Von wunderschönen dekorativen Stichen bin ich weit entfernt. Ich habe ja auch keinerlei Übung mit Stickerei. Dennoch zeige ich mal, wie ich vorgegangen bin. Zunächst habe ich mehrere quadratische Stoffstücke übereinander gelegt und an drei Seiten zusammengeheftet. Die vierte Seite bleibt offen, damit man das Stoffstück von innen nach außen wenden kann. Wichtig ist es also, dass die schönen Stoffseiten zuerst innen sind, damit sie beim Wenden nach außen kommen.
Als nächstes werden die Ränder der offenen Seite nach innen umgeschlagen und mit Stecknadeln zugesteckt, bevor sie mit dem Stickgarn zugenäht werden. Dazu verwendet man einen ganz einfachen Heftstich.

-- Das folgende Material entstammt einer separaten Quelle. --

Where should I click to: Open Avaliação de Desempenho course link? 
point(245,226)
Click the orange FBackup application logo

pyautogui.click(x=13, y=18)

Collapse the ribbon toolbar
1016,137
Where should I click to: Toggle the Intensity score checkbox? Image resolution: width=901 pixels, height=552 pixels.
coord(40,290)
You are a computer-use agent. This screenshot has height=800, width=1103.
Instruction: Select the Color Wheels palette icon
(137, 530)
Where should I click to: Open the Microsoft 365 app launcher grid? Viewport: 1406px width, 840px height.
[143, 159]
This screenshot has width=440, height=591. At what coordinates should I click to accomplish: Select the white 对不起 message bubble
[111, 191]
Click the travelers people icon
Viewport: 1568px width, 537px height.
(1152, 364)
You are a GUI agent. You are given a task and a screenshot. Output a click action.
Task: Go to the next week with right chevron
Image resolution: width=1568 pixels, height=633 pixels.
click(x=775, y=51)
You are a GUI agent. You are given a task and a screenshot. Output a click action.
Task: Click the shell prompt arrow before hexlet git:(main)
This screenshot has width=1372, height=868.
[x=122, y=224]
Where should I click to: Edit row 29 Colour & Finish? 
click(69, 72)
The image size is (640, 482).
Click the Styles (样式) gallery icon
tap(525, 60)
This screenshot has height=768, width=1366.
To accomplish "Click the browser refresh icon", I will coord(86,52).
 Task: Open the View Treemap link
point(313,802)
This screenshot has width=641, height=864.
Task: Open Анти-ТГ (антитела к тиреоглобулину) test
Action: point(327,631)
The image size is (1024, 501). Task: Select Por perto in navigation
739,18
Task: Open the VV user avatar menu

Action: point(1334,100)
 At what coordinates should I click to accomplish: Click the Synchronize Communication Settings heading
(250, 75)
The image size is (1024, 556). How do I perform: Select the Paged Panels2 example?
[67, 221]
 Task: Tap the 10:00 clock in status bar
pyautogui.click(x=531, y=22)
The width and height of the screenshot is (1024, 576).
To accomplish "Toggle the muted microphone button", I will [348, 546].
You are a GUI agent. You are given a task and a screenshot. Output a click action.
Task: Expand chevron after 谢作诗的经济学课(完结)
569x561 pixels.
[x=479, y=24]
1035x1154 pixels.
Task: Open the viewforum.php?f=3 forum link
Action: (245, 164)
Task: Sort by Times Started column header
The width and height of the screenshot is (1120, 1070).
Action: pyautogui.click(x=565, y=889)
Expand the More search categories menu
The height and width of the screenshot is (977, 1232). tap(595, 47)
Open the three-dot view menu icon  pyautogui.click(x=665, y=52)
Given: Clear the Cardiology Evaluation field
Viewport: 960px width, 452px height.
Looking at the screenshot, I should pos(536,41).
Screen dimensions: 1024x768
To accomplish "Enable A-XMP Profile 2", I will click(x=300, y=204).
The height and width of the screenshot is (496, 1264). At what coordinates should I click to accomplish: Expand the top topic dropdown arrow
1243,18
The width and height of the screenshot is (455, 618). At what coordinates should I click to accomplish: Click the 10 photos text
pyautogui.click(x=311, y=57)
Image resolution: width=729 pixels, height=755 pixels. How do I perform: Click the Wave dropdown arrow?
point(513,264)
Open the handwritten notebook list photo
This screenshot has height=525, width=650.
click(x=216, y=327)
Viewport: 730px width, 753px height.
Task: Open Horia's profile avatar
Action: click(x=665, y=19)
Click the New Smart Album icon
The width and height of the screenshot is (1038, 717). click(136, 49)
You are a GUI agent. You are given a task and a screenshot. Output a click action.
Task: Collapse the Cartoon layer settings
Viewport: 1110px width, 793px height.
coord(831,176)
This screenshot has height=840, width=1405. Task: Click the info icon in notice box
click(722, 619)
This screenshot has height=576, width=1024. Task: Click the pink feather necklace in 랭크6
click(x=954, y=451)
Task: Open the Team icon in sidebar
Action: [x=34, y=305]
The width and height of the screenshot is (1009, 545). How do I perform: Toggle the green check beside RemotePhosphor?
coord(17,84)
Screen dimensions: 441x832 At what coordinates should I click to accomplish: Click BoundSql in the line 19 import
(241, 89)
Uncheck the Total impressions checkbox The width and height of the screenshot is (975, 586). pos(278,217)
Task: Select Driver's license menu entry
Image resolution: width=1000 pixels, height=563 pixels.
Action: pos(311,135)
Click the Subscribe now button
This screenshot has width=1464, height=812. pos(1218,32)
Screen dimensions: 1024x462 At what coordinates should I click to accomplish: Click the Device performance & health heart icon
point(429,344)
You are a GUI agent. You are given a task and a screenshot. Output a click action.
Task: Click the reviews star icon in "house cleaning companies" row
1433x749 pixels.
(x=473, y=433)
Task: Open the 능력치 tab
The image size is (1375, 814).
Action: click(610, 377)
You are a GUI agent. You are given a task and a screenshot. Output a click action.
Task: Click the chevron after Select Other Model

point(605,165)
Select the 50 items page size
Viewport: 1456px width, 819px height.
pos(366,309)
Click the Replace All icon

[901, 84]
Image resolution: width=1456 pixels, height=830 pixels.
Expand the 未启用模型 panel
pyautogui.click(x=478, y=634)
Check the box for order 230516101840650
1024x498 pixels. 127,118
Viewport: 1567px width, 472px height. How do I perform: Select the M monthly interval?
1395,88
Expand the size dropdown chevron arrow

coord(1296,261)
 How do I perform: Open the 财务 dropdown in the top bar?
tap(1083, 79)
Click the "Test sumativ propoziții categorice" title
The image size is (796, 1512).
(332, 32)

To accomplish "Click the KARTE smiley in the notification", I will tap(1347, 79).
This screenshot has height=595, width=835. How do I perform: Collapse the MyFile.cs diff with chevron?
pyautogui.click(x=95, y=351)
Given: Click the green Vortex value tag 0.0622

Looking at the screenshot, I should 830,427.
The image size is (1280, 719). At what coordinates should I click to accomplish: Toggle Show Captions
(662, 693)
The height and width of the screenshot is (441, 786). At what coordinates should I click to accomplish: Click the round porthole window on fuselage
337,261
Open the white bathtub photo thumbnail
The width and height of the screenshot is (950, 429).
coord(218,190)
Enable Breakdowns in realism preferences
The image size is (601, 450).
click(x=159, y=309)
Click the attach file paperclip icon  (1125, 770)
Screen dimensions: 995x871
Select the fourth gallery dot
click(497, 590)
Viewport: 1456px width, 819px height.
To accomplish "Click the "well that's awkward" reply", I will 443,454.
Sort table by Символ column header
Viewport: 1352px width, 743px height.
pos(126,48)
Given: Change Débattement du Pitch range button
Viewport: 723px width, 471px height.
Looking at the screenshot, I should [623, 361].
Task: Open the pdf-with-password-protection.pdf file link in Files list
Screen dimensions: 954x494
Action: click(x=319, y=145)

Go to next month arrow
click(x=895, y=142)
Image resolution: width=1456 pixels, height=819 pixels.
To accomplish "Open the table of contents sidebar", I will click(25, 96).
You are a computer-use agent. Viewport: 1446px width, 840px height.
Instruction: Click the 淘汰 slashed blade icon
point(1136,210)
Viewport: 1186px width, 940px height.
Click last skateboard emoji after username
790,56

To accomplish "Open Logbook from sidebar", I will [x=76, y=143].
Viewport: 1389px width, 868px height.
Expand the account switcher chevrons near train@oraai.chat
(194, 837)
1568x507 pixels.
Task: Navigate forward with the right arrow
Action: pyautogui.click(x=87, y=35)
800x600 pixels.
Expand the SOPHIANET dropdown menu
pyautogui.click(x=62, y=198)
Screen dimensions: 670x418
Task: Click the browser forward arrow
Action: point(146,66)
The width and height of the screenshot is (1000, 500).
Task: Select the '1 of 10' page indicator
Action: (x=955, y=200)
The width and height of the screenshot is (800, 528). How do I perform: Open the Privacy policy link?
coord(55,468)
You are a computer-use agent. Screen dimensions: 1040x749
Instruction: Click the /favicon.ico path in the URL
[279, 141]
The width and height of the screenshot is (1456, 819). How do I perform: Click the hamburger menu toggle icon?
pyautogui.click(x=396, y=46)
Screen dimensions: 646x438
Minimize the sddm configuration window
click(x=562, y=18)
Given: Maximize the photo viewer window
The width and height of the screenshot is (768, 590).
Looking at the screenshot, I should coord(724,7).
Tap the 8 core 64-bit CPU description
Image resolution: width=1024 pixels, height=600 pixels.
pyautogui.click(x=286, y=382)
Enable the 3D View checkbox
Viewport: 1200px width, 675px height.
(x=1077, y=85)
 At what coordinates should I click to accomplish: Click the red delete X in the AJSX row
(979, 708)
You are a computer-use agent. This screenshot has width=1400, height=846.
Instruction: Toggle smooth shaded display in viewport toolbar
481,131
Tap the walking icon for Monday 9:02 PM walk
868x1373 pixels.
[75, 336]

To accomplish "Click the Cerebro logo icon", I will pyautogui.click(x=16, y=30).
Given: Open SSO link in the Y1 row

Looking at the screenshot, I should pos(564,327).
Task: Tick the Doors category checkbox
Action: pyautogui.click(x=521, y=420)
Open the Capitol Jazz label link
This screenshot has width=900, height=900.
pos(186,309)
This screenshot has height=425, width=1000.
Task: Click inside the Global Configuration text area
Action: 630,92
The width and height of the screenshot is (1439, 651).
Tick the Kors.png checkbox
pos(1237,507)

Weil ich zunächst ganz ohne Hilfslinien einfach drauf los geheftet habe, sind die Stiche ziemlich schief und schräg geraten, insbesondere in der Mitte. Ich bin einfach einer Anleitung auf Youtube für sogenannte Sashiko-Zokins gefolgt. Allerdings hatte die Youtuberin sehr viel Erfahrung in der japanischen Stickkunst und ihre Putzlappen wurden auch ohne Hilfslinien zu Kunstwerken. Meine hingegen nicht.
Also habe ich doch erst einmal ein paar Grundlagen geübt: Ich habe mit einem Stoffstift Hilfslinien eingezeichnet. Außerdem habe ich mir angeschaut, wie man stickt, ohne einen Knoten zu machen.
Wichtig ist auch, dass man nicht an einer Ecke, sondern immer in der Mitte einer Seite mit der Stickerei beginnt. Außerdem sollte man den Faden in der gewünschten Länge zuvor abmessen und abschneiden. Ich habe jede Runde in einer anderen Farbe gestickt und wie im Bild oben links, immer zunächst die Länge der Runde ausgemessen.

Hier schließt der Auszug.